The art piece, designed by artist Sara Dalla Guarda and co-sponsored by OMNI, gets people thinking about Alzheimer’s and dementia in a different way
When Toronto-based artist Sara Dalla Guarda premiered IMPACT, an interactive art exhibit, at the Ontario Long Term Care Association (OLTCA) and Ontario Retirement Communities Association (ORCA) annual convention and trade show in April, she says she saw a myriad of reactions from people.
IMPACT is a vending machine filled with fragile items such as teacups, plates and figurines. People put 50 cents into the machine and choose an item, which will fall from its place behind the coil dispenser and shatter as it hits the delivery tray.

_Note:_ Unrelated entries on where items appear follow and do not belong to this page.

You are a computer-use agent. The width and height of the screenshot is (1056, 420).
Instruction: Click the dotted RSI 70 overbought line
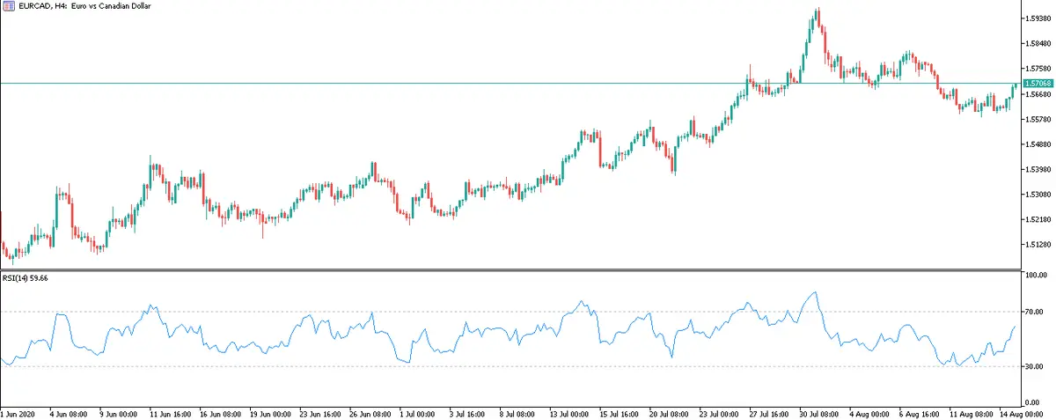coord(440,312)
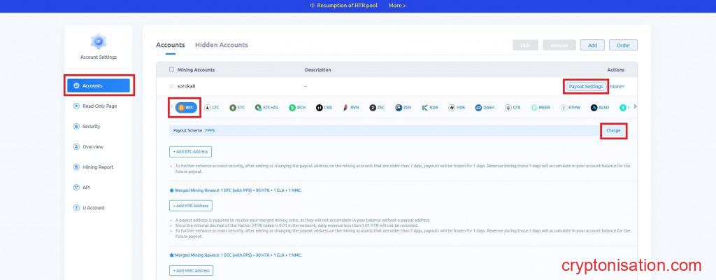The image size is (716, 280).
Task: Select the BTC coin icon
Action: pyautogui.click(x=181, y=108)
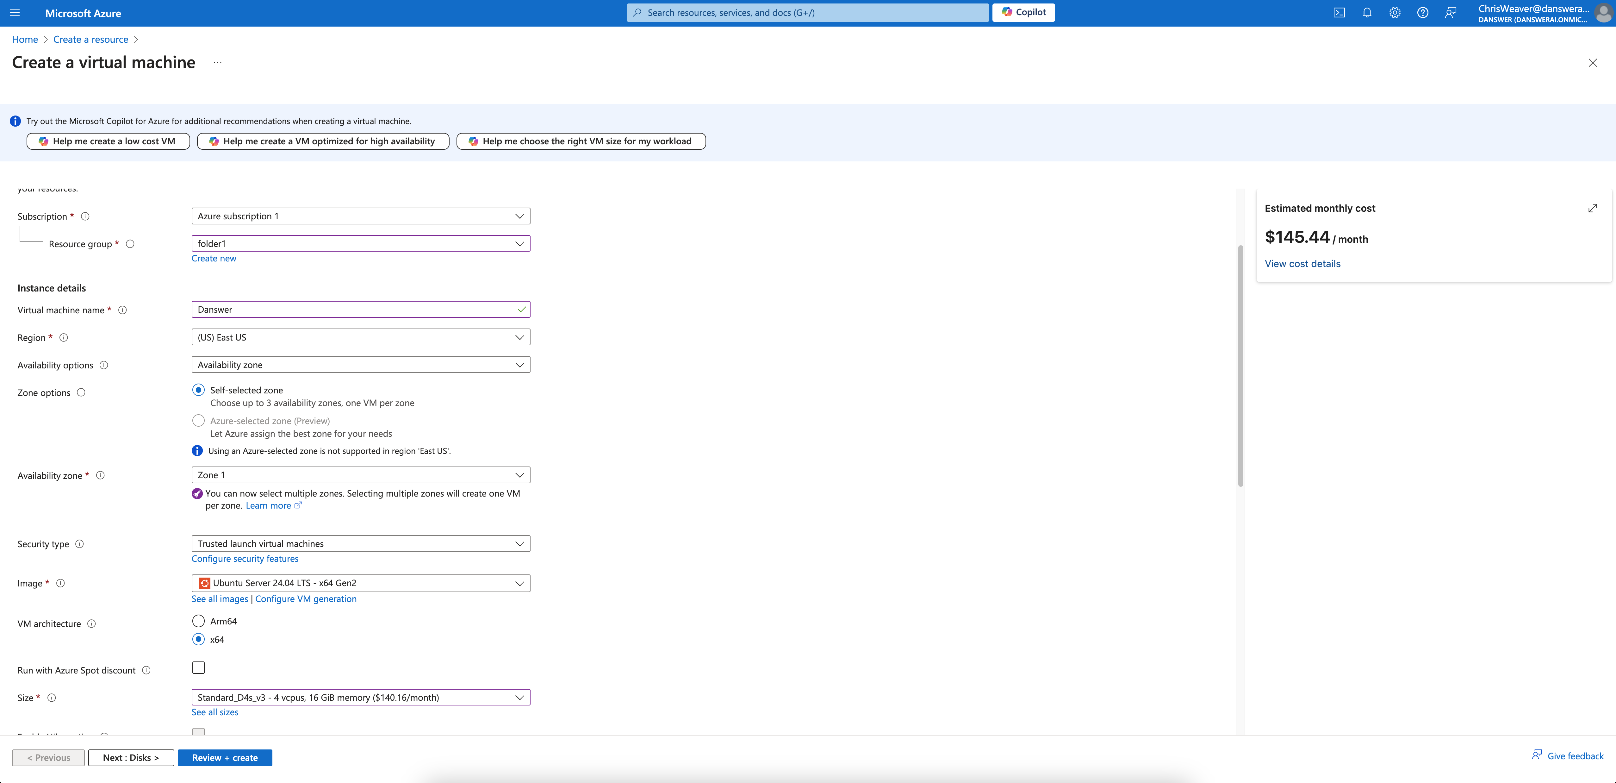The height and width of the screenshot is (783, 1616).
Task: Expand the estimated monthly cost popout arrow
Action: tap(1593, 208)
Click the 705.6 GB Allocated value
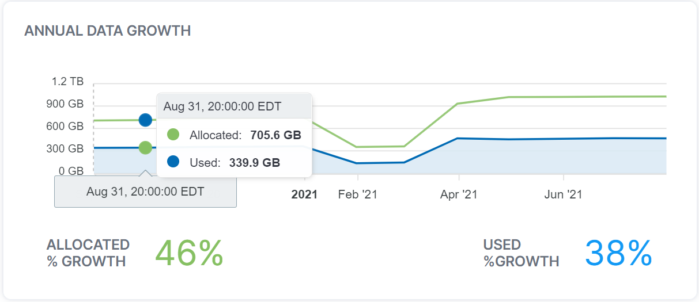The height and width of the screenshot is (302, 699). pos(275,135)
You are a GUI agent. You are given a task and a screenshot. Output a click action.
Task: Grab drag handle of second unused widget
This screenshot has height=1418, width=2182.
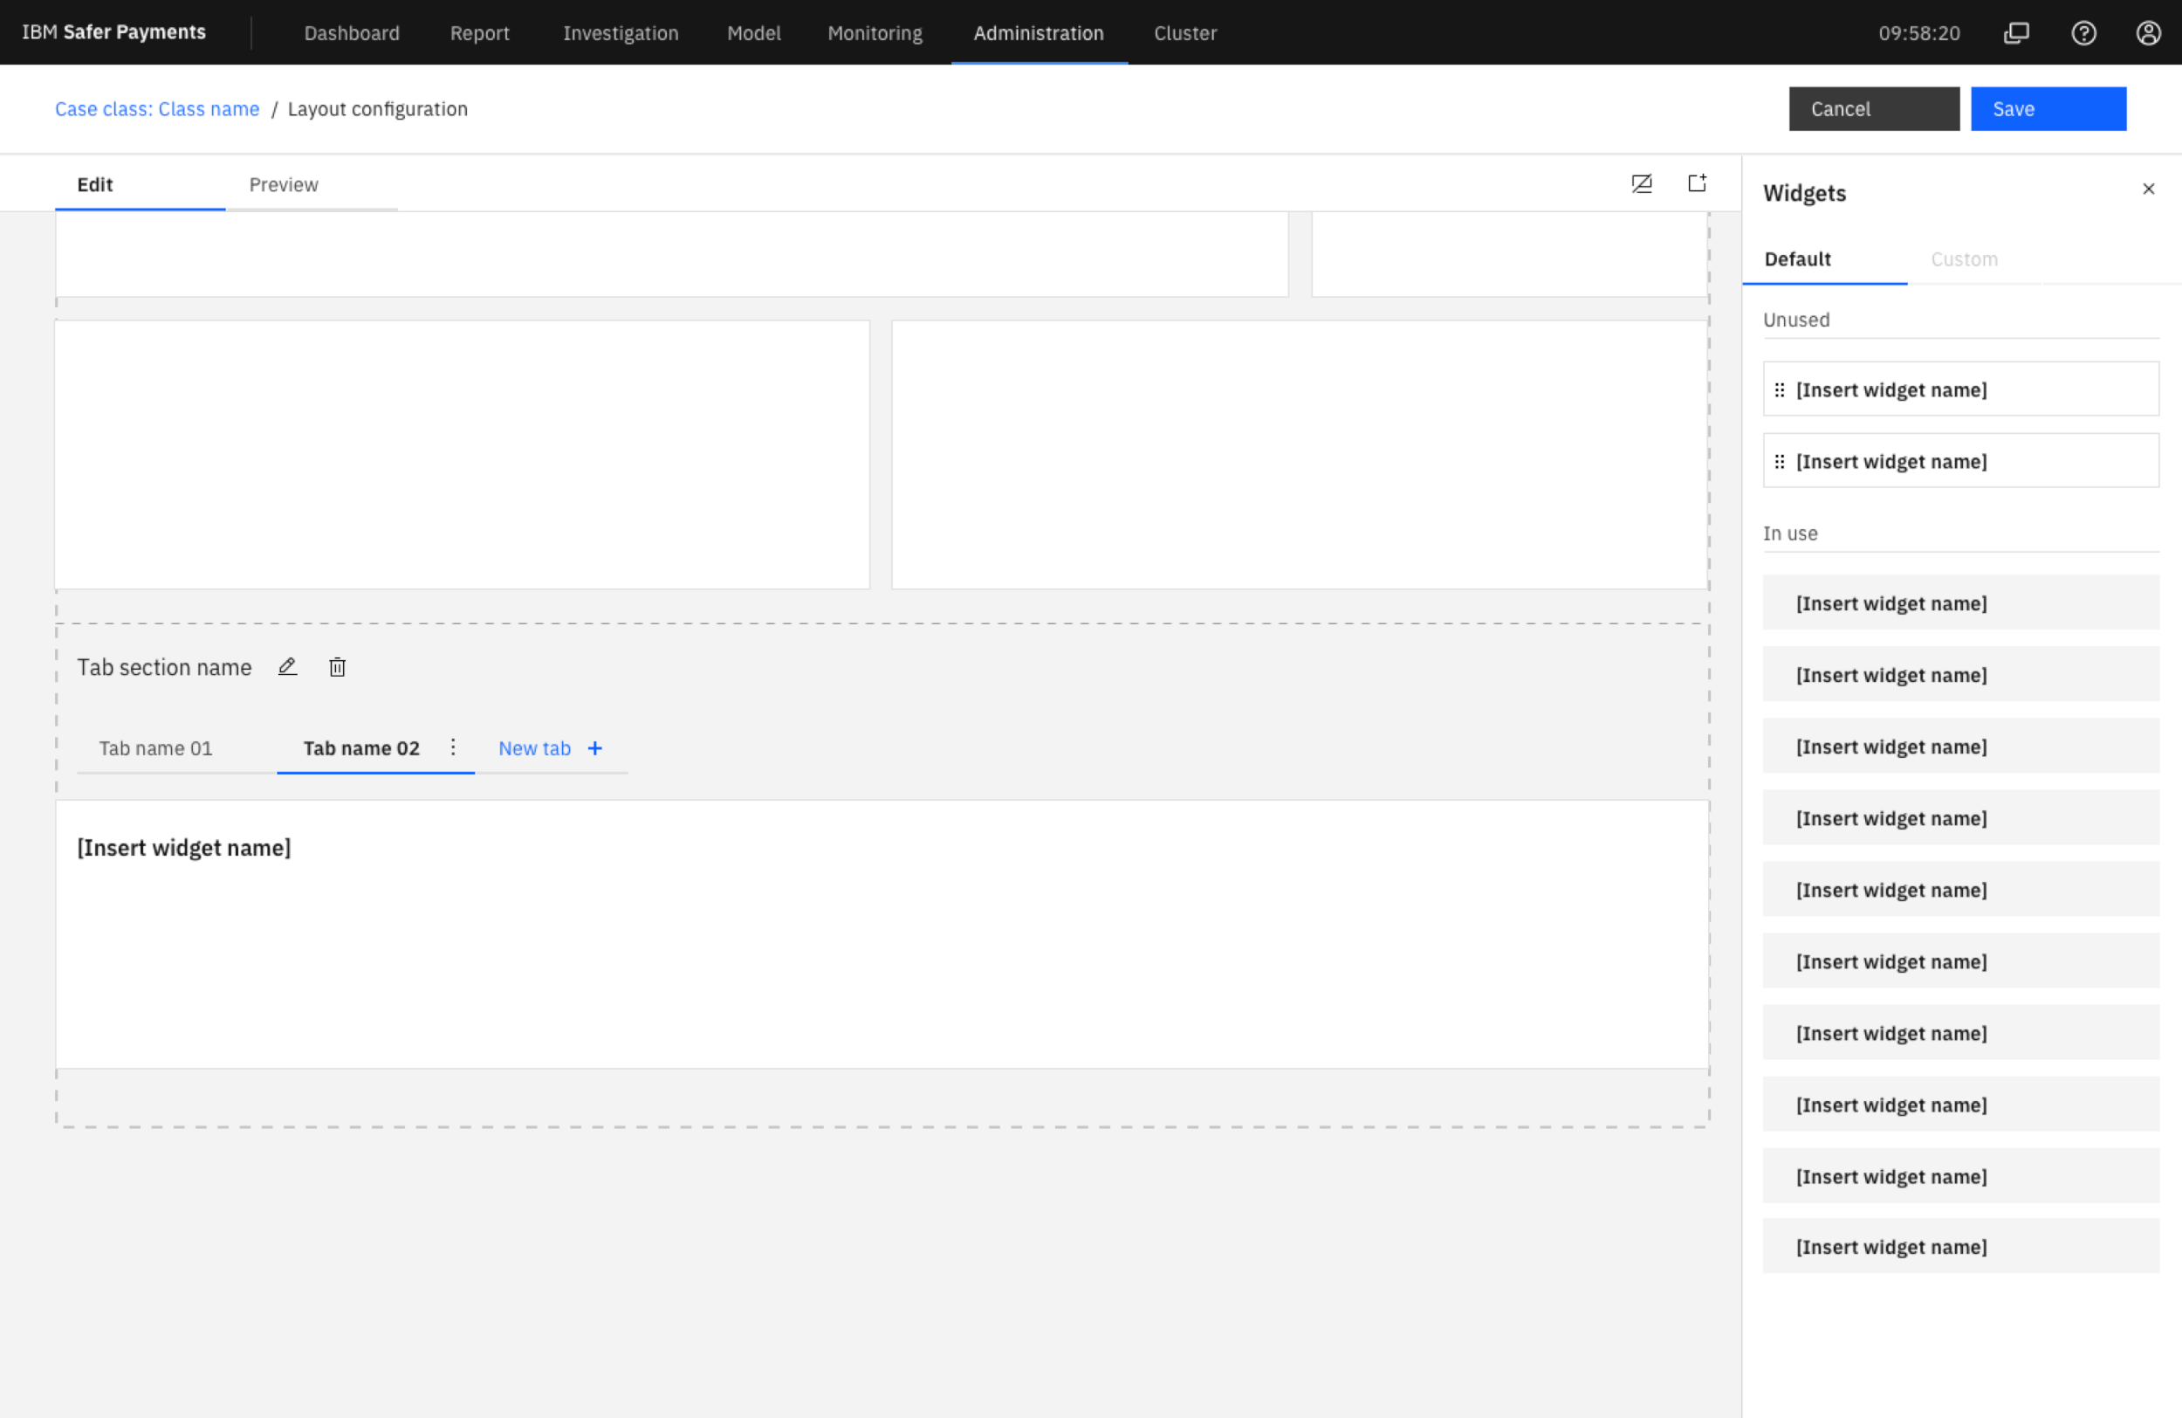click(1780, 461)
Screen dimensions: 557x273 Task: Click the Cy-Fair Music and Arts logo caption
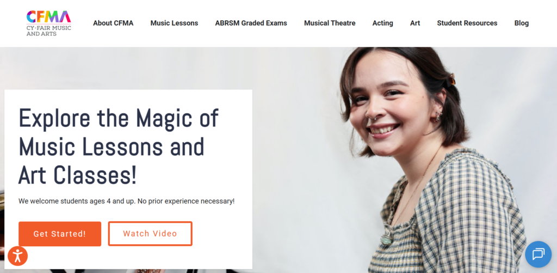48,31
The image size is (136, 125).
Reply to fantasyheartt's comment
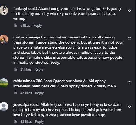[37, 26]
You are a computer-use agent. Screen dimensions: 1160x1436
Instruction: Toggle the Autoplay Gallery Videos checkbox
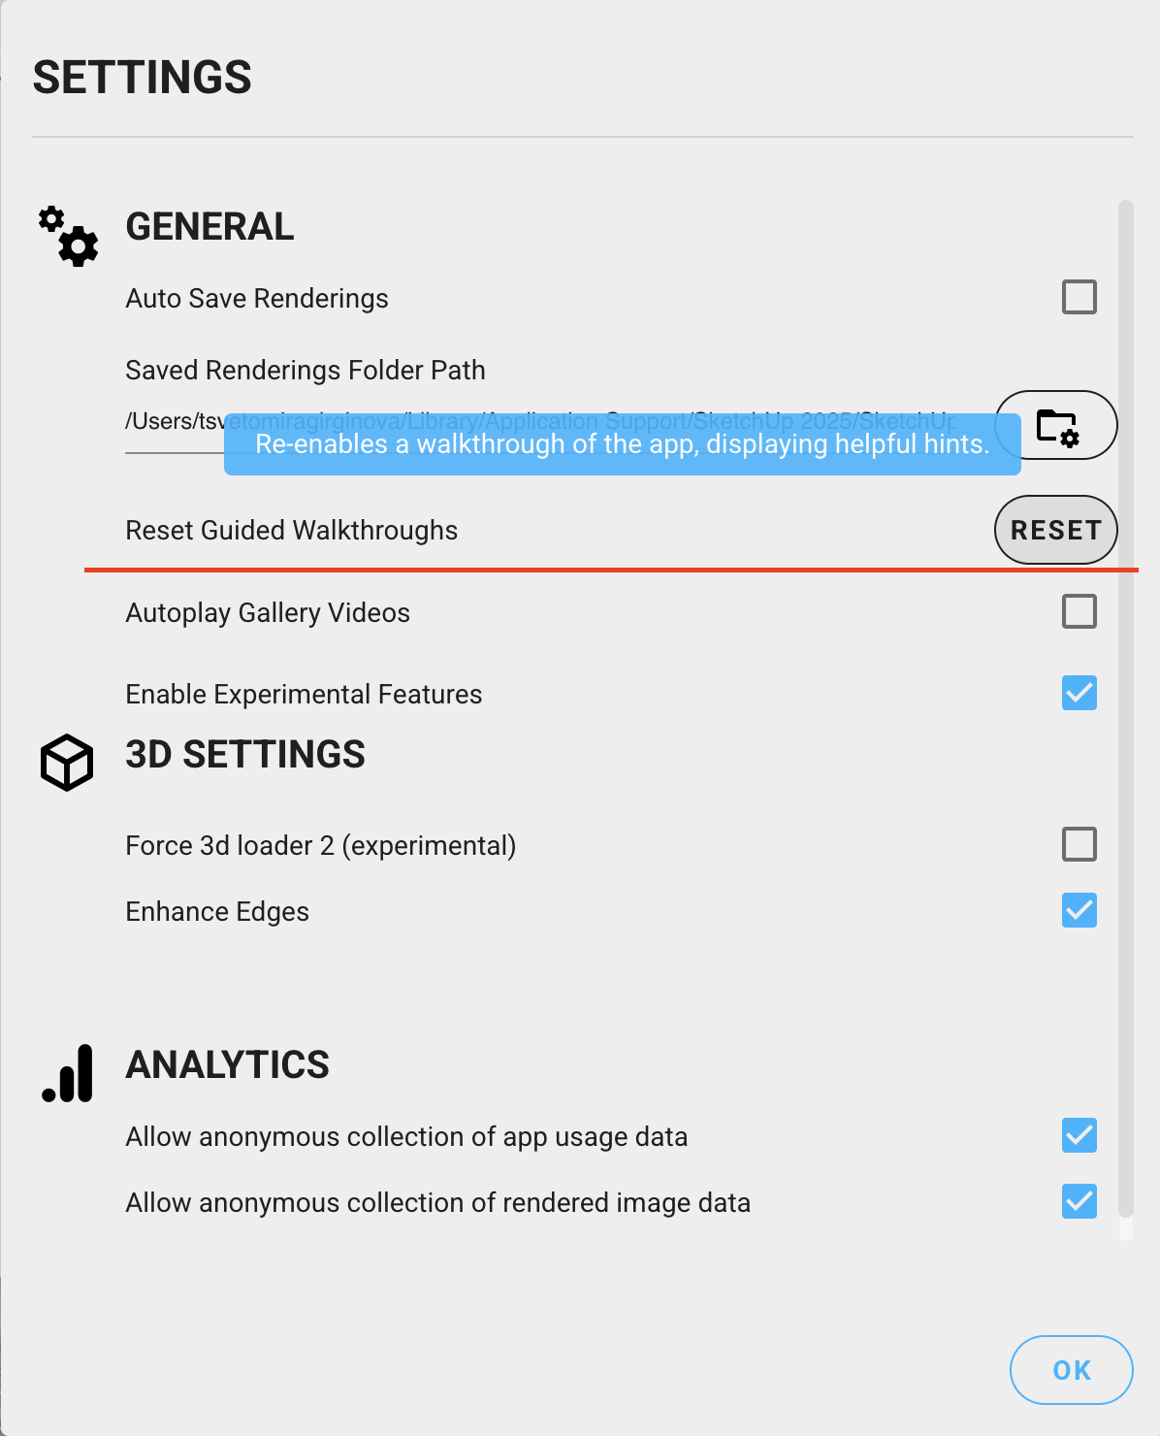tap(1079, 611)
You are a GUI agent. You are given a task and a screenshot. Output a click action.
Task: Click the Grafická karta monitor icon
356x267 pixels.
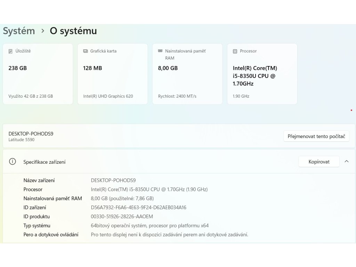(86, 51)
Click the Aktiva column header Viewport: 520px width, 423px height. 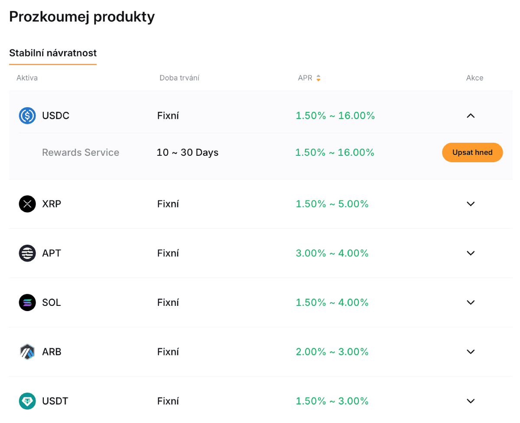point(27,78)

Sara describes IMPACT as not only a piece of artwork but also a conduit for getting people to think about how people connect memories to objects.
She also notes there is a direct correlation between watching the items shatter and Alzheimer’s and dementia, which is what prompted her to design IMPACT (click for Part 1 of this story).
Once a person becomes affected by these conditions, their family and friends continue to hold on to their memories of the person before their diagnosis, much like they may hold on to memories connected with a shattered cup or plate.
IMPACT is also meant to be a tool to foster discussions “to understand, prevent and plan ahead for a future with Alzheimer’s and dementia,” something that’s not always easy to do, the artist says.
“By displaying my piece at different shows and having the opportunity to discuss it with others revealed to me that about every nine out of 10 people are affected by Alzheimer’s – be it that someone close to them has it or that they are caring for someone with it,” Sara tells The OMNIway.
During the OLTCA/ORCA conference, Sara says some attendees walked past her exhibit and were confused at seeing a vending machine stocked with teacups and plates rather than the usual pop, potato chips or chocolate bars.
Others didn’t understand the piece at all, she says, adding some people asked if they could buy the items inside rather than watching them shatter.
“And then there were those that understood it and were ecstatic about its creation,” Sara says. “Almost all of these people were those with one or more family members who suffer from Alzheimer’s and, by seeing my piece, were forced to reminisce about items they associated with their loved ones and that have great sentimental value to them.”
Sara says one person recalled to her how she kept her grandmother’s cream container that she still cherishes. Another person remembered the specific texture of the plates her mother used to set down every Thanksgiving. This memory brought tears to the woman’s eyes, Sara says.
“Can you imagine that? A delegate crying in the middle of a health-care conference after seeing a small installation piece by some nobody art student,” Sara says.
“That affected me the most that day, showing me that my art has more meaning to others than I thought.”
OMNI Health Care helped sponsor the piece, and another long-term care provider, Schlegel Villages, sponsored the space at the OLTCA/ORCA conference.